4.) The Apostles were disturbed after the crucifixion. Their life with Jesus ~ their hopes and dreams for the future ~ seemed to be shattered. They were afraid that the leaders would come for them and crucify them as well.
These issues were so strong in them that they could not bring themselves to believe the message that the Women brought them that Jesus had been raised. They were not at peace.
. . . . Until Jesus appeared to them. They no longer had to rely on faith, which was lacking for all of them. They experienced the Risen One for themselves.
Then enter Thomas. He is not at peace. He says that “unless he puts his finger in the nail-marks and his hand into his side, he will not believe.”
Thomas is honest.
Thomas needed to be convinced. He refused to say that he understood what he did not understand or to say he believed what he did not believe. There was an uncompromising honesty about him, says our scripture scholar friend William Barclay.
But when he was sure, he went all the way, My Lord and My God,” he proclaimed!
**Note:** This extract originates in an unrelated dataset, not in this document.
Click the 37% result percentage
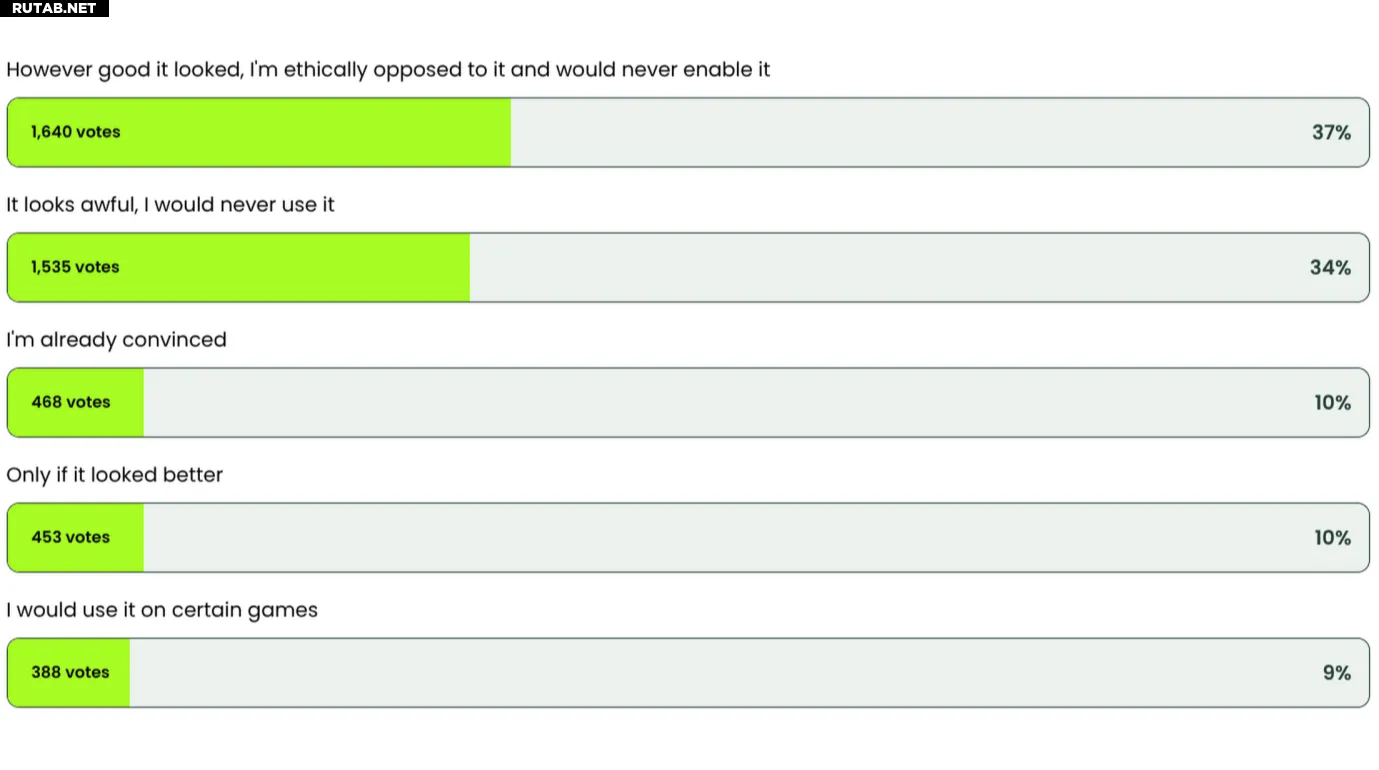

And Jesus responded by saying, “Blessed are those who have not seen and have believed.”
Many more of us doubt significant things in our life. Specifically, we doubt our own self-worth.
We doubt matters of faith. We take our faith far more seriously by questioning and pursuing our questions than by relegating our faith to some closet in our mind. Some of us have had their faith shaken by a personal crisis or a scandal in the church.
Pursue your questions, though they may be painful. The questions can lead to a deeper faith. The turmoil, the risk of the Quest is better than stagnation.
Life for me today makes sense. I am at peace. I consider myself a Witness to the Resurrection. I know Jesus lives. He is not just a historical figure who lived in the past. He lives and reigns in the universe today. I know his love for me in the present moment.
I praise and thank God and his Son Jesus Christ our Lord for the gift of his peace.
One final thought: We cannot share peace if we do not have peace. If we want there to be peace in our homes, we have to have peace within ourselves. Then we can share it.
THE PEACE OF THE LORD BE WITH YOU!
And now before you go, a couple of things. First, today is also known as Divine Mercy Sunday.
Divine Mercy Sunday is celebrated on the Sunday after Easter. It is originally based on the Devotion to the Divine Mercy that Saint Faustina Kowalska reported as part of her encounter with Jesus, and is associated with special promises from Jesus and indulgences issued by the Church. The image above is the lovely image of Jesus associated with this devotion. During this extraordinary Jubilee Year of Mercy, this Sunday is like its Feast Day.